-- WORK INSTRUCTION --
Could you copy each line of the entries that contains "computer"?

(Stored data entries)
* * *

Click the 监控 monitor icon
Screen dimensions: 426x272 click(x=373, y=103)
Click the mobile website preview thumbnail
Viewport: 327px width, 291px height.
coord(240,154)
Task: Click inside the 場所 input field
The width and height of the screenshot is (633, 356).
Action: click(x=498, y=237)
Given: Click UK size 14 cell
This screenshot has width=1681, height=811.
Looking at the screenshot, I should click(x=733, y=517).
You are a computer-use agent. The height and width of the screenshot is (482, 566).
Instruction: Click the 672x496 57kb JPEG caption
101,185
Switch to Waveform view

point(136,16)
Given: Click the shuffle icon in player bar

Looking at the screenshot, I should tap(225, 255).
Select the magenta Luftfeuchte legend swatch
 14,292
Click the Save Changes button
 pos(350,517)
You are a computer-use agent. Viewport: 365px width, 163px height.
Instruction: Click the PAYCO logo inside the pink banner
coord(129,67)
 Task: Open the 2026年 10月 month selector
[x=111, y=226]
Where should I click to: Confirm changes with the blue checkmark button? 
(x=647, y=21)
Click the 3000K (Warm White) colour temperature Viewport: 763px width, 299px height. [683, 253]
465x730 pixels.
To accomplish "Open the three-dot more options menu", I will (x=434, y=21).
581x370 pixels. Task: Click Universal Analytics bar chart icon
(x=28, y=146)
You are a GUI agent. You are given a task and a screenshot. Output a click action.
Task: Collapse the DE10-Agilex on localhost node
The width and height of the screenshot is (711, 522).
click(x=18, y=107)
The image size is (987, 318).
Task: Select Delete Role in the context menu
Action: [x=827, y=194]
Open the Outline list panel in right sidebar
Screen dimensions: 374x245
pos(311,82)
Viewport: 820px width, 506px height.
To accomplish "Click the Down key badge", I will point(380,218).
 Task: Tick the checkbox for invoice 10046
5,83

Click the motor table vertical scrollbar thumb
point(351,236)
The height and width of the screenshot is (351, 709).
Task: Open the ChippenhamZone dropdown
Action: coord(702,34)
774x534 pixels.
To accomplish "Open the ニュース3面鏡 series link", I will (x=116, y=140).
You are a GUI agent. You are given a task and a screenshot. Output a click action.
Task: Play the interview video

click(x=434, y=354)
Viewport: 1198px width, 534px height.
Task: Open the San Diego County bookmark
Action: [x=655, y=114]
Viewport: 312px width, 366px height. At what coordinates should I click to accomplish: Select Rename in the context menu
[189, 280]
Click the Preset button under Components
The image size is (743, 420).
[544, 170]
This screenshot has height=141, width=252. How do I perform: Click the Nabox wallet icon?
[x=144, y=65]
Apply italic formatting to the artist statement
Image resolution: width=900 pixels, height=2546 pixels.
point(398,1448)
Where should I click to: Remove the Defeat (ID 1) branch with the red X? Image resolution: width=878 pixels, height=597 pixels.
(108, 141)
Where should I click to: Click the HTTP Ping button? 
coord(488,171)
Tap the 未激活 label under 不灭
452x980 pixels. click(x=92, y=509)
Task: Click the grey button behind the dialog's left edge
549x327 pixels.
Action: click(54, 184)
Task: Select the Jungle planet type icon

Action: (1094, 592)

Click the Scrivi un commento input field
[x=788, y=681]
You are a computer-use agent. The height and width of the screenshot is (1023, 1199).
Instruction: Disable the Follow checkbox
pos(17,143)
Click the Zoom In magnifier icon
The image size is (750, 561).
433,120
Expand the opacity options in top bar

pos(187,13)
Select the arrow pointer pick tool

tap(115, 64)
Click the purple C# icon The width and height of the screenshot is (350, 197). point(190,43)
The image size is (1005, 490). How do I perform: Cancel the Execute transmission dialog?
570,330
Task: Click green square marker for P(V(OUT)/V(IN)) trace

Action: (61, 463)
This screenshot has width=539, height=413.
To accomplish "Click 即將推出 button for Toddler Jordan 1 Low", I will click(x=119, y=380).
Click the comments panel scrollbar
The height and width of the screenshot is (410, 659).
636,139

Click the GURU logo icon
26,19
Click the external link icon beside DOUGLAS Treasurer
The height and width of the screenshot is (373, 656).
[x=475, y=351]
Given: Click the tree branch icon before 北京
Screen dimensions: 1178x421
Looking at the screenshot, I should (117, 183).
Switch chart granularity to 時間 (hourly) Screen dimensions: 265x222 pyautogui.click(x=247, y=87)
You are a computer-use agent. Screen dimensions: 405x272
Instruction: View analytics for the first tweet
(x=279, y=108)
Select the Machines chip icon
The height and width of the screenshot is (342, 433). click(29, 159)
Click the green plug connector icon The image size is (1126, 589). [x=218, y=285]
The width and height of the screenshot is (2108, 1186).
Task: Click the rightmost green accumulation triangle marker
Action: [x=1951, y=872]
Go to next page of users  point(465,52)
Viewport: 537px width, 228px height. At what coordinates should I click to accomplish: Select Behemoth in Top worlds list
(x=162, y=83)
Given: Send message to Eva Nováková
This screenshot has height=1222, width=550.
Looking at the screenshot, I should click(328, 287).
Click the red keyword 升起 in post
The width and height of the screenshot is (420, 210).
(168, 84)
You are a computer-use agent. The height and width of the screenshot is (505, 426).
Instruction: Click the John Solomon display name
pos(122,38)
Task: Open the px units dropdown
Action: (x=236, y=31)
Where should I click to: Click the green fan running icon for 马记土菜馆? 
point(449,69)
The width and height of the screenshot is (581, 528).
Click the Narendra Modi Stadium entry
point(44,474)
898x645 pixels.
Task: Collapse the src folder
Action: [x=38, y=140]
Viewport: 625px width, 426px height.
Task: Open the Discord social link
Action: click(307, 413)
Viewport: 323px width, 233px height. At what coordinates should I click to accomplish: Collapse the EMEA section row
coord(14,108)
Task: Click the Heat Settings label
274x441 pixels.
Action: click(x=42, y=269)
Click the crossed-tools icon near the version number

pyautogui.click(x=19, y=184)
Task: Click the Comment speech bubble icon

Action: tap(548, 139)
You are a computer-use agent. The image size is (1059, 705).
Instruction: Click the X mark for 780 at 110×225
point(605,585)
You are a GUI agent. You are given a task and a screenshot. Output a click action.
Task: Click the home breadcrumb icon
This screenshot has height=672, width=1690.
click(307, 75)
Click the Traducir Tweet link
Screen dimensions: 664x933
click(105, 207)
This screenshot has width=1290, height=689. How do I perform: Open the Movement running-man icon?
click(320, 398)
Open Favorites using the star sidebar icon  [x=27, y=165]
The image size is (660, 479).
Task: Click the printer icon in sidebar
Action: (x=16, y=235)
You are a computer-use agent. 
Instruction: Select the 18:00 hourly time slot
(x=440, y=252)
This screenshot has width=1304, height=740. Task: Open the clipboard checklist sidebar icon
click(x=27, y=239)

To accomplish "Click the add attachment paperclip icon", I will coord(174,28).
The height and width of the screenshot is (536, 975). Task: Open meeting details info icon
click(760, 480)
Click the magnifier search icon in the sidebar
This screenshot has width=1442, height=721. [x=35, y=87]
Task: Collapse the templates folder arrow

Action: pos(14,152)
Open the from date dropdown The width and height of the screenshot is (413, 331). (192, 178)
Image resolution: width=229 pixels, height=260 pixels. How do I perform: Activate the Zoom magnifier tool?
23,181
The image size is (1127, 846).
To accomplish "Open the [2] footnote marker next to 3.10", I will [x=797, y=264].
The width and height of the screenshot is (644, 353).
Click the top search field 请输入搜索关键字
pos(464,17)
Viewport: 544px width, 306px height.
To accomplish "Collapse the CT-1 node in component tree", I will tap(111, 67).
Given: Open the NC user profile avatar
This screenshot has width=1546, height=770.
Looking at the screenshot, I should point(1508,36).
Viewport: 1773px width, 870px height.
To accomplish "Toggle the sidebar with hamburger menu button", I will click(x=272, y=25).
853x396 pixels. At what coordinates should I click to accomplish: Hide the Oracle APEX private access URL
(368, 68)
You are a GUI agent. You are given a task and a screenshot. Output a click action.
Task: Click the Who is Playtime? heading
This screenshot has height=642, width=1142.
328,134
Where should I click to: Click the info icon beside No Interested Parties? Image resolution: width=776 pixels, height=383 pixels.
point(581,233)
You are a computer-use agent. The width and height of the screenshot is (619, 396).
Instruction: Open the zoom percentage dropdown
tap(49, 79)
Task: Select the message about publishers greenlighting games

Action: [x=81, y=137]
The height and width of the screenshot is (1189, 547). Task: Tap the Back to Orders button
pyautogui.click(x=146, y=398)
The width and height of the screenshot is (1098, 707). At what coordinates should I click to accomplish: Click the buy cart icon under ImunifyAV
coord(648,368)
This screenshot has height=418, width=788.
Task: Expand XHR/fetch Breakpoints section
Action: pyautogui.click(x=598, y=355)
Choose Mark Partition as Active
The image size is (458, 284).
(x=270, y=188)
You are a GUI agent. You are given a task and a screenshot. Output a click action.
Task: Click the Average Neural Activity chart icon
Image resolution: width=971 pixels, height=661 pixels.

* * *

-- YOUR SOLUTION --
You are a computer-use agent. The height and width of the screenshot is (482, 566).
You are a computer-use agent. Viewport: 365px width, 163px height.
You are a computer-use agent. The height and width of the screenshot is (1023, 1199).
You are a computer-use agent. Screen dimensions: 405x272
You are a computer-use agent. The height and width of the screenshot is (505, 426).
You are a computer-use agent. The image size is (1059, 705).
You are a computer-use agent. 
You are a computer-use agent. The width and height of the screenshot is (619, 396).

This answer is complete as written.